December 21, 2009


Slate & the Explainer

This is one of my favourite Slate features: The Explainer. You can ask questions and they answer them. I've sent in questions. They've never answered them. But that's okay. I ask dumb questions, like "How does propping a chair under a door handle in the movies prevent the door from being opened?". Yeah. I ask things like that.

Anyway, at the end of every year, they post the worst/lamest questions they got - stuff they didn't answer. And I answer them myself, just for you. I didn't do it last year. I think I was making tarts, and you all know that couldn't end well. I probably fell into a bottle of gin to get over it.

Without further ado...The Explainer Questions That Went Unexplained...the Lorraine Answers.

* Can sex offenders have children?
Only if they can catch them. (I know, sick, be quiet)

* Why have I never seen a female gas station attendant?
Everyone knows that gas station attendants always get held up at gunpoint - it happens in all the movies. Bad people rob gas station attendants because it's a short walk to the money. They're not gonna hold up, say a Sears, because you know how hard it is to find a checkout in a Sears. And since that means gas stations, they need to put men in them because when men say "is that gun real?" they have a deeper voice and might - might - be able to foil the robbery. Which is lame; a woman could just pull up her shirt and the robber would be dazzled and stop robbing.

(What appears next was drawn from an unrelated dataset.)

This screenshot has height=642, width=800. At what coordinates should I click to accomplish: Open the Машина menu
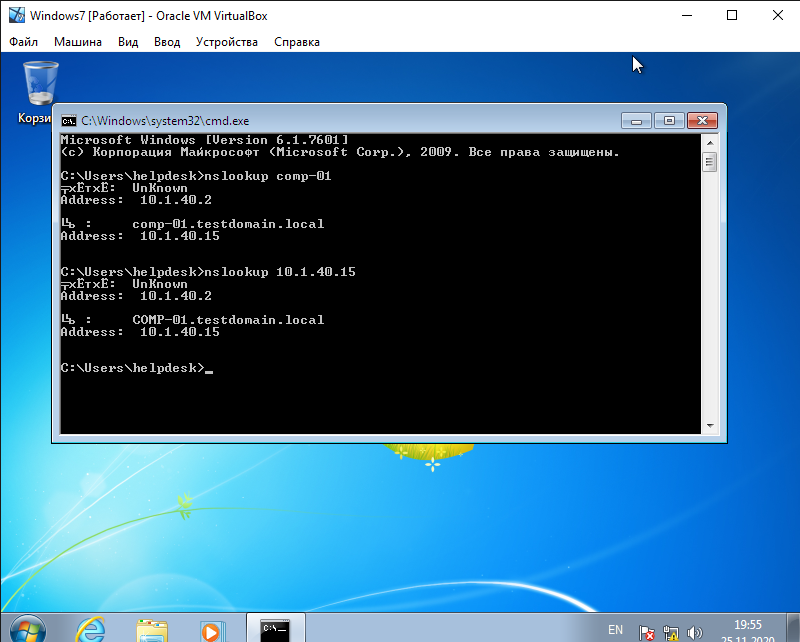(x=78, y=42)
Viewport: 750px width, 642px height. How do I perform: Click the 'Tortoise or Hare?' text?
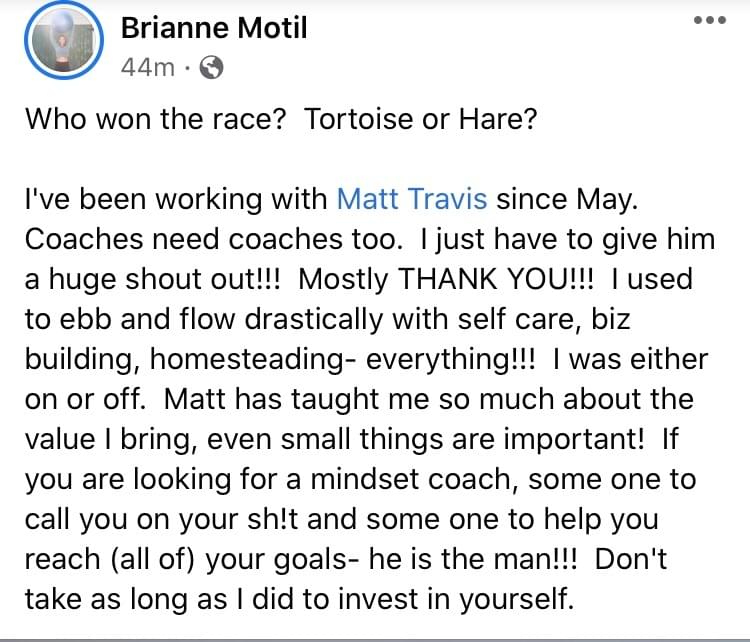tap(420, 119)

* I was in a Cheesecake Factory restaurant in ATL over the weekend—jammed to the doors at 3 pm on a Saturday afternoon. What I want to know is, why???
And I want to know what the hell you were doing in a Cheesecake factory. Are you so into cheesecake you can't wait for them to be sold at your local bakery? Go do some cardio. All that cheesecake is not good for your cholesterol levels.

* How would the law punish Siamese twins if one of the twins committed murder without the other being involved? For instance, if the twins were walking down the street and one pulled out a knife and stabbed someone. It seems to me that you couldn't punish one without the other suffering the same punishment.
Forget that. I still want to know how those Chang and Eng guys fathered 21 kids between them. I mean, I don't even like to do it with the cat in the room.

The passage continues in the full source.